# Found my land!



## cnsper (Sep 20, 2012)

After a LOT of patience and looking, I think I may have finally found my dream property.

Pros....

1. Only property on the road. Most of it is range land around me.
2. 80' well already drilled and working on the property.
3. Septic system already installed.
4. Creek runs through the property. Aprox 10' wide and 1.5' deep
5. 200' irrigation well with a 12" casing already installed. Just needs a pump.
6. Water is only 8-10 below the surface.
7. Backs up to the mountains.
8. Closest neighbor is 1/2 mile away.
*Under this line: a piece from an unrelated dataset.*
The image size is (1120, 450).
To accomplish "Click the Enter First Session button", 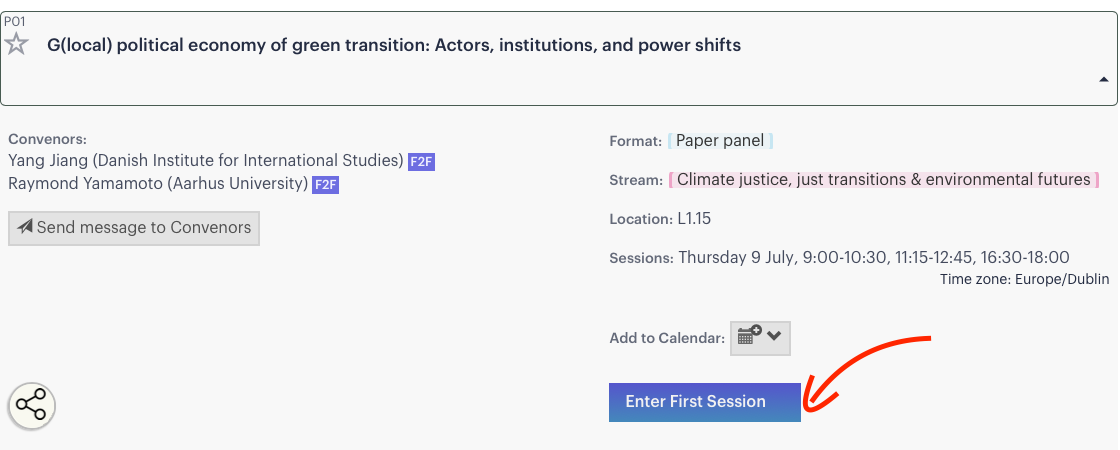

Can only see 2 houses.
9. 81 acres of mostly pasture except by the creek.
10. Lots of sun for solar power.
11. Plenty of wind for a generator.
12. Plenty of water for a hydro electric system.

Cons

1. Lots of rocks
2. Needs to be fenced
3. Lots of rocks
4. 2 trashed mobile homes need to be removed.
5. Lots of rocks
6. Road is not maintained in the winter.
7. Did I mention that there were a lot of rocks?

The good thing is that they are only asking 170k for the land. I guess we will see what happens.


----------



## tsrwivey (Dec 31, 2010)

Congratulations!!! artydance: :beercheer: :2thumb: 

I guess you need to find a lot of uses for rocks!


----------



## cnsper (Sep 20, 2012)

LOL yeah. Building material!


----------



## Mase92 (Feb 4, 2013)

Not a ton to add other than by the picture that is an amazing looking property. Good luck and I hope you get it.


----------



## squerly (Aug 17, 2012)

Is there a house on it or will you be building? What State is this in? Kind of reminds me of where I used to live up in (and around) Bishop California.


----------



## helicopter5472 (Feb 25, 2013)

Congrats!!!! build a stone house, warm in winter, cool in summer, bullet proof, fire proof, use more stone for walls around property, dam and housing for hydro-electric. I could get "stoned" just thinking of all the uses for stone...


----------



## tsrwivey (Dec 31, 2010)

Just noticed the pic is dated 2006, have they been trying to sell it for that long? If so, you should be able to get a really good deal. :2thumb:


----------



## Enchant18 (Feb 21, 2012)

That's wonderful! Congratulations!


----------



## gabbyj310 (Oct 22, 2012)

Finding your dream property is AWESOME! keep us updated.Rocks?????? Think nice fence.


----------



## bugoutbob (Nov 11, 2012)

Congrats. As has been pointed out the rocks make great building material


----------



## Tweto (Nov 26, 2011)

Well water, stream, wind, privacy, all you need now are some rocks to build with and it will be perfect.

BTW take a metal detector over the property, you might find some gold!

Good catch!


----------



## tenntrucker (Jan 8, 2014)

Sounds great, needs fences + lots of rocks = stone wall fences.


----------



## CrackbottomLouis (May 20, 2012)

Congratulations! I really hope you get it. Looks like a beautiful pice of land


----------



## weedygarden (Apr 27, 2011)

Congratulations on finding your land. The stone fences in Europe were the result of lots of rocks. 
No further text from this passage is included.